By Ruby Bonham
L’il Toot is a Classic Bell Boy boat. Ed found her in a field with a gaping hole in her side. After approaching the farmer he bought her and hauled her home where he lovingly restored her. Ed loved that boat like a daughter. I first met her in Chimicum Washington in the SKP Park. We took her on several cruises around the area. Once Ed got his lot here in Timber Valley we brought her down here and so the misadventures began.
In 2017 we stripped all the wood down including the steering. We restained the wood and put on seven new coats of varnish. We then put everything back together. On a nice sunny day we took her to Florence and launched her at the city dock. As soon as we cleared the dock the pin fell out and the wheel came loose. No steering! Lucky for us another man saw us and towed us back to the dock. Ed borrowed some tools and put things back together again. We then took a ride but I’ll admit to being a little nervous something else would fall off.
In 2018 we repainted the whole boat inside and out – well I painted and Ed supervised. I had painted the entire inside without getting a drop on me. As I was finishing up I leaned over to touchup a spot and tipped the blue paint into the floor. Toot now had grey decking with a blue splotch in it. Oops! Ed never failed to tease me about it. I then painted the outside without mishap.

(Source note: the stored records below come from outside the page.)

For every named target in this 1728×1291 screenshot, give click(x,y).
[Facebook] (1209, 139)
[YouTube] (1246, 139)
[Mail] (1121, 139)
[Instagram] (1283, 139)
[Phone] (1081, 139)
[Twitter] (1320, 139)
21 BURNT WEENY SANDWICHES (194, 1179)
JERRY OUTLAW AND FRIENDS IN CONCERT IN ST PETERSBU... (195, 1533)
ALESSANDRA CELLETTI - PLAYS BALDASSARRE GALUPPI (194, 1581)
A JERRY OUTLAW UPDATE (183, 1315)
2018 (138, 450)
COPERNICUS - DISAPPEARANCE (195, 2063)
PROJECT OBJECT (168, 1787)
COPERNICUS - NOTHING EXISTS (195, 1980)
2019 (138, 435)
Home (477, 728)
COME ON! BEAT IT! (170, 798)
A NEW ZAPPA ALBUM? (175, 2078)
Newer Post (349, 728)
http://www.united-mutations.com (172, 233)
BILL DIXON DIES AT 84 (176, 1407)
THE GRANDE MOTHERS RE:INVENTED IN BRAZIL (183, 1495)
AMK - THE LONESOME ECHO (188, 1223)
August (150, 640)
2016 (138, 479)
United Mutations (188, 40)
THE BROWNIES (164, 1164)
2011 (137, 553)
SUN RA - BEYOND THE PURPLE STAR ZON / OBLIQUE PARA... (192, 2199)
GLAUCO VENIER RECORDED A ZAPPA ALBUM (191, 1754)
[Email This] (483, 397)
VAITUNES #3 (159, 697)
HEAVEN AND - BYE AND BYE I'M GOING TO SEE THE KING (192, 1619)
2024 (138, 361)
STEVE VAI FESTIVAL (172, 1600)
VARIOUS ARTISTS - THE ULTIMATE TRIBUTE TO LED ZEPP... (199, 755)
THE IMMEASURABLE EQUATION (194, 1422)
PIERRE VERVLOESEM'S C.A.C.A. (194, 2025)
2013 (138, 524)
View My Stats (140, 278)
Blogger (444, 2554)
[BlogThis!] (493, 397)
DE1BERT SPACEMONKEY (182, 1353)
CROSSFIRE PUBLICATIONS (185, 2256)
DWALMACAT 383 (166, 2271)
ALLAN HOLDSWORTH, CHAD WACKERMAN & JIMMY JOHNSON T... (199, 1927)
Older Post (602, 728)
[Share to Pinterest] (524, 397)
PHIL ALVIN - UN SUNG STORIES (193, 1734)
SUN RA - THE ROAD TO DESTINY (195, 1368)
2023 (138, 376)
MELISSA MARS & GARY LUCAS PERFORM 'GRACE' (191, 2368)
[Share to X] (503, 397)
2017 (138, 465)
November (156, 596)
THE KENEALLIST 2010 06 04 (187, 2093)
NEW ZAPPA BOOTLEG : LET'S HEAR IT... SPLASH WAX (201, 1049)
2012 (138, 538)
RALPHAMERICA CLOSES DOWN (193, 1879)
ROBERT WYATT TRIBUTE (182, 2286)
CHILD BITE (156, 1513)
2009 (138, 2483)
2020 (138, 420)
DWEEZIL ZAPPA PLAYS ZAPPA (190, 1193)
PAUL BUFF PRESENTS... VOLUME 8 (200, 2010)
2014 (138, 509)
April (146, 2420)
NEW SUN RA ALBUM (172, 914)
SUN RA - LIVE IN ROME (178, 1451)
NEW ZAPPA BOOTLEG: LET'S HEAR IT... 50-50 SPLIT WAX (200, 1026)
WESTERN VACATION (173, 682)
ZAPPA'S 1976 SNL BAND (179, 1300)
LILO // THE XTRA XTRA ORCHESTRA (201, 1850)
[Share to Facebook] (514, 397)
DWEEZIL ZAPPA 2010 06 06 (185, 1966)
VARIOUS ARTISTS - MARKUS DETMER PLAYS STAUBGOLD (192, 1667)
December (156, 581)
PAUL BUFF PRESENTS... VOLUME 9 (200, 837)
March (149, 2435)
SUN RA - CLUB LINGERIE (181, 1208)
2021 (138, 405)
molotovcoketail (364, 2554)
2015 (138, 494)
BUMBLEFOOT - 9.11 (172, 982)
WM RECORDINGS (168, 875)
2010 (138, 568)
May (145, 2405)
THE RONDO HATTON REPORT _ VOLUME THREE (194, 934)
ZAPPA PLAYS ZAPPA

That year we took Toot to the Chapter 9 Crab Rally again in Florence. We got up early with the other boats and launched at the city dock. The other boats took off. When we shifted into drive Toot coughed and died. We could idle along and were fine but try for speed and we were dead in the water. We (meaning me) baited and put out the traps and after a bit we had our first catch. Now I must say at this point that Ed had 12 stints in his heart and any exertion would cause chest pain so I did all the heavy stuff. By now one of the other boats came back to see where we were. We told them our problem. It was decided we would take all the crab back to the cleaning station and clean them while everyone else kept crabbing. Afterwards we loaded up and took the crab to the ladies in camp. After making some phone calls, we were able to get Toot into a shop for repairs. By then crabbing was over.
In 2019 we agreed to take Toot along with a couple of other Chapter 9 boats to Cooper to take people for rides. We got there, launched and took a spin to be sure everything was OK. Nope, we started to sink. We limped back to the launch without totally sinking and pulled the boat out only to find out Ed had forgot to put the plugs in. They were back home in Timber Valley on the workbench!
Plugs in, we were ready for the Crab Rally. Toot was running good and we had her and the pickup camper in the yard getting ready. Ed’s heart was working better. He was busy checking batteries, etc and climbing in and out of the boat. Ouch! He threw his back out. The doctor didn’t want him bouncing in a boat for at least two weeks. No Crab Rally for us!
Now you might think Ed was totally incompetent but he had spent many years on boats. He had lived on a 40 footer with only a few mishaps over many years. We had taken the grands crabbing in Winchester without mishap. Blake went on his first crabbing trip with Ed and did all the heavy work while I stayed back and played with the new great grandson. Ed had a vast knowledge of boats and had a Captain’s License. I will say that Ed had the ability to laugh at himself and take the good natured ribbing in stride. He would laugh and tell stories on himself of his misadventures. He loved L’il Toot and I think she tolerated our misadventures – even the blue paint on her deck.